On Wednesday, Pentagon spokesman Rear Admiral John Kirby conceded that the process of vetting moderate Syrian rebel groups who will eventually serve as the “boots on the ground” in the campaign to fight the Islamic State inside their Syrian stronghold has not even begun. That is merely the first step in creating a fighting force which planners estimate will need to be 15,000 strong in order to roll back ISIS in Syria. Exfiltrating them, training them, equipping them, and reintroducing them back into Syria are the next on the list of to-dos. The whole process is estimated to take at least one year before any tangible gains against ISIS will be made.
That should be unsettling for those Kurds and members of the Free Syrian Army already engaged in the fight against ISIS in Syria, but even more unsettling was Kirby’s next admission. “We should all be steeling ourselves for reality,” he said, for the likelihood that ISIS will take the strategic border town of Kobane (among, ominously, other unnamed cities in Iraq and Syria).

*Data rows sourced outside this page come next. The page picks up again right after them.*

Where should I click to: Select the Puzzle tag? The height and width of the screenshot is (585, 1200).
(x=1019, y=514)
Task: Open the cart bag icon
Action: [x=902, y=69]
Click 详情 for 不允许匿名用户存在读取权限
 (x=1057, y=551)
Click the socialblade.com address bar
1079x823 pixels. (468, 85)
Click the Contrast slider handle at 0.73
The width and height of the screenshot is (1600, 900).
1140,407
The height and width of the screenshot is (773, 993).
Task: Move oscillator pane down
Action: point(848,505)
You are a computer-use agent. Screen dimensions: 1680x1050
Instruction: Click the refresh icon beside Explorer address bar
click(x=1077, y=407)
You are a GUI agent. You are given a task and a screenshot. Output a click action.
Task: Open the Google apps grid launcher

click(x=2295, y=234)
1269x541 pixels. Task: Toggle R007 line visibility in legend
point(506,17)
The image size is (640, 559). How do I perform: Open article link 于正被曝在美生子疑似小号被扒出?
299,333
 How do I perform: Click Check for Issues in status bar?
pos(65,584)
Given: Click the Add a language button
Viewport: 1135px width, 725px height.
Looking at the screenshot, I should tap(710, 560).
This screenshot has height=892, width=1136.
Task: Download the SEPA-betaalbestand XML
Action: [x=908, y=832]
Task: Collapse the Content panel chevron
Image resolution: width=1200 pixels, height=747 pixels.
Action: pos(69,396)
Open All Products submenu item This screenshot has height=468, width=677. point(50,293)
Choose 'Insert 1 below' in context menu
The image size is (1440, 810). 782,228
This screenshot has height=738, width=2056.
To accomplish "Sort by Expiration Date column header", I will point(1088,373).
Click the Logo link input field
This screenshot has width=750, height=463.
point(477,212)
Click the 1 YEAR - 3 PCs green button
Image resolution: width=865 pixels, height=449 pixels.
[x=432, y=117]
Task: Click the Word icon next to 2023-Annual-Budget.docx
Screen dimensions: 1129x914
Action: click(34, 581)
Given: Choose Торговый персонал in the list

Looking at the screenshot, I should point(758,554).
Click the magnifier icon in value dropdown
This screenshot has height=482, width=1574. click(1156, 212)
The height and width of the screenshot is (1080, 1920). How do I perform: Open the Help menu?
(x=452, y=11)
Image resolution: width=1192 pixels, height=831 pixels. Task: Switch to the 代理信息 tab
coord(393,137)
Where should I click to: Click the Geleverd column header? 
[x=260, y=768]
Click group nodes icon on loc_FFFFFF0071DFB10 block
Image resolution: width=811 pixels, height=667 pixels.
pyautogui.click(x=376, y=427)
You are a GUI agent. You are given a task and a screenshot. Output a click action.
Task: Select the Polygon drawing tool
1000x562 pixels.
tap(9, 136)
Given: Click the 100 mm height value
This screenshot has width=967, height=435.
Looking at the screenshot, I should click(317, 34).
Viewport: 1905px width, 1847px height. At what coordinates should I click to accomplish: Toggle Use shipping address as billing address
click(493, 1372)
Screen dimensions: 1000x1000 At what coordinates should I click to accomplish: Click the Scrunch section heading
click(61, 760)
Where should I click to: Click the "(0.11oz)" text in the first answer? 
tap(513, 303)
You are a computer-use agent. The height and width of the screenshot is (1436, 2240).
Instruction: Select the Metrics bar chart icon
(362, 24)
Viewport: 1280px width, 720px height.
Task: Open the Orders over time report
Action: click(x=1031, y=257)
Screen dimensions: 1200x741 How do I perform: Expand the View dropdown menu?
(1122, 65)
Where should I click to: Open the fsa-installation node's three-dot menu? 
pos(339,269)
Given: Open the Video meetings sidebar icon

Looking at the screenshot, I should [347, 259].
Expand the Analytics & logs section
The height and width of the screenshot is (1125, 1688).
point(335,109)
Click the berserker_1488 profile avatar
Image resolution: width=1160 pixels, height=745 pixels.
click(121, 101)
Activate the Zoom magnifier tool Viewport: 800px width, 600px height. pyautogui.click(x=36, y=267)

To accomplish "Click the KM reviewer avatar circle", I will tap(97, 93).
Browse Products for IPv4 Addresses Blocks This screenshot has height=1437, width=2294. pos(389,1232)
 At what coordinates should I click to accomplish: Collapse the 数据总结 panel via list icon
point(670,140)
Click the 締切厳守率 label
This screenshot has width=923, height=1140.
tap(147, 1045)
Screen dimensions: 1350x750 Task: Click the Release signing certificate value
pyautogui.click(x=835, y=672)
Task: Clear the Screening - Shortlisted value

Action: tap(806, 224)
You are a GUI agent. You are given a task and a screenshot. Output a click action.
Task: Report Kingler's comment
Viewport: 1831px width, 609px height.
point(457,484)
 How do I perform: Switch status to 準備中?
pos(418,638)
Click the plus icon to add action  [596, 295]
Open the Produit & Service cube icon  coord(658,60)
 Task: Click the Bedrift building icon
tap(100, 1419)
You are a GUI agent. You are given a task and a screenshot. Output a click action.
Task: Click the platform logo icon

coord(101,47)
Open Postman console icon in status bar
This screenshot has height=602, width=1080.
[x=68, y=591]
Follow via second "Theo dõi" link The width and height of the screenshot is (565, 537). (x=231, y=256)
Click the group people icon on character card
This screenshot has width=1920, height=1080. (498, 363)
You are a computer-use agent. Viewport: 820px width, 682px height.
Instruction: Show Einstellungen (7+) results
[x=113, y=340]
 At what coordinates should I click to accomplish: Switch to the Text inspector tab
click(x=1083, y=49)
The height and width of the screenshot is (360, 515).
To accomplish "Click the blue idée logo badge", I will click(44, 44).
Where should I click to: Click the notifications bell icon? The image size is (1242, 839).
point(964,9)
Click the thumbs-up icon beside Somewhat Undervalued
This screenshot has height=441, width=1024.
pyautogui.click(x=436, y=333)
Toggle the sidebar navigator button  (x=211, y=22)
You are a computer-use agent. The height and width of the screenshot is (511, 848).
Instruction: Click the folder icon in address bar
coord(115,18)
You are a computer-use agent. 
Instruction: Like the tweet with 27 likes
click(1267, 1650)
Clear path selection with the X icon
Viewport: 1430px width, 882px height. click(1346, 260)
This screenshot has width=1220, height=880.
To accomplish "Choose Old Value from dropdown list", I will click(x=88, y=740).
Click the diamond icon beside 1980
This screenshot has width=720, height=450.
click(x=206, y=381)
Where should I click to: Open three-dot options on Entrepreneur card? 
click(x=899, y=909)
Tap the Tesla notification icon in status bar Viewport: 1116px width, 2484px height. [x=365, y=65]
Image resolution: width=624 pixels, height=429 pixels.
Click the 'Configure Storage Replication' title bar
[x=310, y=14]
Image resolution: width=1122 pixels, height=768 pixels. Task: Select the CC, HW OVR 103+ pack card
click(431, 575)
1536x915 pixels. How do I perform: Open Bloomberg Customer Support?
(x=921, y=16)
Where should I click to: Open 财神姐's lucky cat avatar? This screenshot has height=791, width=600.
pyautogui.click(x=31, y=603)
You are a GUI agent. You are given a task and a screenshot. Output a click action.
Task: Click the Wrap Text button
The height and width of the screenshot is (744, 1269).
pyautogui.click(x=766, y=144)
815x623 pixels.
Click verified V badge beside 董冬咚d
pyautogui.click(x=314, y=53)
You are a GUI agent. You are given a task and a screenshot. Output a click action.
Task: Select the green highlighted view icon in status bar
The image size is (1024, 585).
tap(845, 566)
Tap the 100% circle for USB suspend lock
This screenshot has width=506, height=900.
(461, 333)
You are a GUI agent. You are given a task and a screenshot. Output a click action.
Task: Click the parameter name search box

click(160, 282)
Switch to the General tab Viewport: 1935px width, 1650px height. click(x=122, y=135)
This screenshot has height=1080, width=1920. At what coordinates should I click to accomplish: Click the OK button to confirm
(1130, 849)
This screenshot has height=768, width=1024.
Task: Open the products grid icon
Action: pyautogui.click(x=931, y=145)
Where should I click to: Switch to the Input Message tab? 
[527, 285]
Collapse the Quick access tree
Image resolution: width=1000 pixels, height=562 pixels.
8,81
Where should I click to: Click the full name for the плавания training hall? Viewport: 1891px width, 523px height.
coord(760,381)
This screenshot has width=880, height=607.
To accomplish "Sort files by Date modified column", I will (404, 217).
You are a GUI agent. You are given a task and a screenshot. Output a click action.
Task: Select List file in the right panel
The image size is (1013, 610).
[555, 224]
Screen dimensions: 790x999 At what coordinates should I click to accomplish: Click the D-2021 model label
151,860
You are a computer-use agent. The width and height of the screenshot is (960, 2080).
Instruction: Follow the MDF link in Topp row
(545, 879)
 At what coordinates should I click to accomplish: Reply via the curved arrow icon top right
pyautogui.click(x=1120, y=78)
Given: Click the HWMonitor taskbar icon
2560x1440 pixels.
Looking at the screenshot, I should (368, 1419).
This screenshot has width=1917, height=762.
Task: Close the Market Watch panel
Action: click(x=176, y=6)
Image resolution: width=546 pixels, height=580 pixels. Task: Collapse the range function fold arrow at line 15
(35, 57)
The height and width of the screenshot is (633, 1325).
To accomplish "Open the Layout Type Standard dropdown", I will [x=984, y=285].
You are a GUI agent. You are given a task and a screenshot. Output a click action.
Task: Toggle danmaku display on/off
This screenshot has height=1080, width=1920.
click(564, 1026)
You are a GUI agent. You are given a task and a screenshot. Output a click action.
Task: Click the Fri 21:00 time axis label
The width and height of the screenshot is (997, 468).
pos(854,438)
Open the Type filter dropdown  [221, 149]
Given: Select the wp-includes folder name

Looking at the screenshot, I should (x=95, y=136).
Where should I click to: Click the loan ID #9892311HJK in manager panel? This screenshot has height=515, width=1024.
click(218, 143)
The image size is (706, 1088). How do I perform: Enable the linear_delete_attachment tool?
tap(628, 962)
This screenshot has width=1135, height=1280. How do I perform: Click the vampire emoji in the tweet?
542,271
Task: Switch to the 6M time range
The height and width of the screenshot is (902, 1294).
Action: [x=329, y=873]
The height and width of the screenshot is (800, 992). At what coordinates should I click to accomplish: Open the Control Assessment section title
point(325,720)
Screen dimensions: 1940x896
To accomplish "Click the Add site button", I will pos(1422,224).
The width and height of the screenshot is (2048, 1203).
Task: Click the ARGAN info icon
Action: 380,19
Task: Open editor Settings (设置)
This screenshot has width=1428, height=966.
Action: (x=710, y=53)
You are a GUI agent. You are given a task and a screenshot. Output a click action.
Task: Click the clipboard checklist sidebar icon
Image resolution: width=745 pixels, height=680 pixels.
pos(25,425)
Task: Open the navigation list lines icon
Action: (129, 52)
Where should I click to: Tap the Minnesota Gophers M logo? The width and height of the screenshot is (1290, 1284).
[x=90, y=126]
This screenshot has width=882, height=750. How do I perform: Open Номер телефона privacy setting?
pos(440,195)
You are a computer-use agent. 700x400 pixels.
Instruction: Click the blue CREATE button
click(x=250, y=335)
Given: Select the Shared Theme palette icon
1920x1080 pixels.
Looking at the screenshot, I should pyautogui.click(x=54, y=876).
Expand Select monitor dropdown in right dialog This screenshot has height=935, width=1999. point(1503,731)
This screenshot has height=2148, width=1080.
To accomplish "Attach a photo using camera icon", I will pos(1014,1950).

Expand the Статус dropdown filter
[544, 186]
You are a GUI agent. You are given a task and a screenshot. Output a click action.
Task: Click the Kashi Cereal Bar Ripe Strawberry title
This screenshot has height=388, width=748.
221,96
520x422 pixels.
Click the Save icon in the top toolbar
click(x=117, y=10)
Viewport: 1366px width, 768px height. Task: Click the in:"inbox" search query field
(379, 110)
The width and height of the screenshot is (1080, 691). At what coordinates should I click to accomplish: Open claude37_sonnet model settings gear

Despite days of coalition airstrikes on ISIS positions around the Syrian town on the Turkish border, the siege of Kobane has not been broken. In fact, ISIS forces are continually advancing on the town. But when Kirby warned the public that they should be “steeling” themselves for the sacking of Kobane, he likely meant the highly probable massacre of minority Kurds who will fall into the hands of the Islamic State.
“A terrible slaughter is coming,” a Kurdish official recently told The Atlantic’s Jeffrey Goldberg. “If they take the city, we should expect to have 5,000 dead within 24 or 36 hours.”
It should be considered a shocking admission for the Pentagon to concede that ISIS will continue to make territorial gains on multiple fronts more than 60 days into the coalition campaign against ISIS in Iraq and Syria, but it seems that only a few voices in the press are willing to express their dissatisfaction with the president’s feckless war strategy.
The Washington Post editorial board admitted on Tuesday evening that the administration’s strategy to combat ISIS is simply not compatible with the stated objective of defeating ISIS.
Why can’t the U.S.-led coalition prevent a ragtag insurgent army from overrunning large towns? The answers speak to the limitations imposed on the military campaign by President Obama as well as the continuing political complications of fighting the Islamic State. Military analysts point out that U.S. strikes on Islamic State forces around Kobane have come late and in small handfuls — not enough, as of Tuesday, to turn back thousands of fighters armed with tanks and artillery. In contrast with the successful 2002 air campaign against the Taliban in Afghanistan, U.S. pilots cannot rely on Special Forces spotters to identify targets. Mr. Obama has ruled out such ground personnel despite requests from military commanders.
And if the Pentagon cannot stop them in Syria and Iraq, ISIS will not long hesitate to export attacks outside of their so-called caliphate in order to demoralize coalition governments waging this halfhearted war.
“One of the hallmarks of ISIS’s military strategy has been to launch several attacks simultaneously, distracting opponents from its real target,” New Yorker’s Dexter Filkins recently wrote. “The group is fighting on many fronts in Iraq and Syria, [Iraqi ISIS expert Hisham] Alhashimi said, and he believes that it may be planning a major attack somewhere else — in the Gulf or in Europe.”
The question remains: If the United State and its allies are not fighting a war against ISIS with the objective of “degrading and dismantling” the group within a non-glacial timeframe, why are they fighting this war at all?